The healthy pattern is:
- retrieve only documents relevant to the specific question
- preserve source identity through ranking and answer generation
- force the model to answer from the retrieved set or abstain
- inspect retrieval failures separately from generation failures
The common anti-pattern is to stuff the prompt with everything remotely related and hope the model becomes wiser through saturation. It usually becomes noisier instead.
3. Prompts should make uncertainty legal
Prompting matters most when it sets boundaries.
Good prompts for high-stakes answers do at least four things:
- define the task precisely
- define the expected output format
- define what counts as enough evidence
- explicitly allow the model to say the answer is unsupported
If the prompt implies that an answer must always be produced, the system will often produce one. That is not obedience. That is leakage from your incentive structure.
4. Use examples to shape outputs, not just style
Google's current Gemini prompt guidance remains refreshingly direct: use clear and specific instructions, and rely on few-shot examples to show the model the pattern you want. Their guidance also recommends consistent formatting across examples and positive patterns over anti-patterns.
That matters for hallucination prevention because examples do more than change tone. They narrow the response manifold.
A few good examples can teach the model to:
- cite only when evidence exists
- choose concise answers when support is thin
- preserve a strict JSON or markdown schema
- refuse when a field cannot be justified
5. Guardrails need to match their actual scope
Guardrails are useful when they are honest about what they can and cannot prove.
Amazon Bedrock's Automated Reasoning checks are a good example of a powerful but bounded tool. The current documentation is explicit: they are useful when you need to demonstrate the factual basis for a response, but they do not protect against prompt injection on their own, do not support streaming, and only validate the parts of the response captured by the policy variables.
That is exactly the right mental model for guardrails in general.
Use them for:
- formal policy checks
- structured domain rules
- controlled post-answer validation
Do not use them as a magical claim that the whole response has become truthful.
6. Claim-level verification is stronger than answer-level vibes
The best production systems now break answers into checks that can be evaluated independently.

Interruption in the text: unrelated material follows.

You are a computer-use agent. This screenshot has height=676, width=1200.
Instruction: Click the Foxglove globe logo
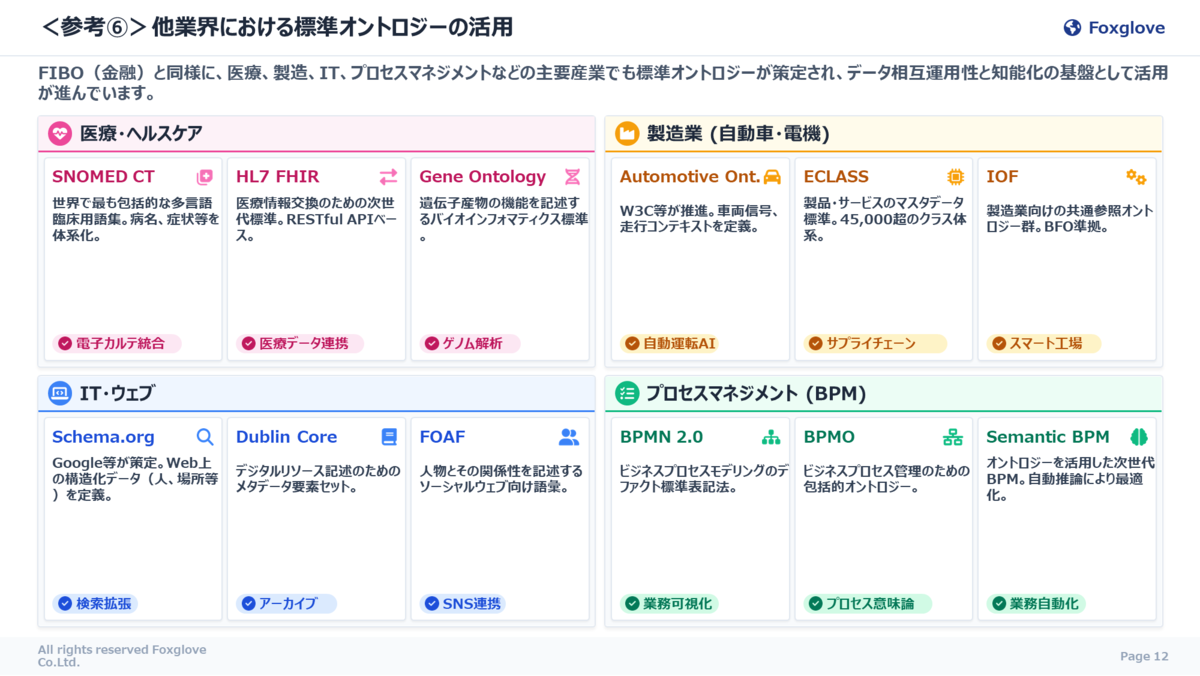[x=1072, y=28]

Instead of asking, "Does this answer seem fine?", ask:
- which claims depend on retrieved evidence?
- which claims are policy-bound?
- which claims are numerical or date-sensitive?
- which claims should trigger abstention if unsupported?
This lets the system rewrite, trim, or block only the unsafe parts instead of throwing away the entire answer every time something looks suspicious.
7. Evals catch regressions that prompt reviews will miss
OpenAI's current eval guidance is still the right operational lens: if you care about accuracy in production, build evals into the release process.
For hallucination prevention, I like a layered eval pack:
- grounded answer checks
- unsupported-claim refusal checks
- citation integrity checks
- structured-output checks
- risky-domain red-team cases
The important part is not just the dataset. It is the habit: run the same checks after prompt changes, retrieval changes, model swaps, and ranking tweaks.
8. Streaming creates a special problem
Streaming makes users happier. It also shortens your time to regret.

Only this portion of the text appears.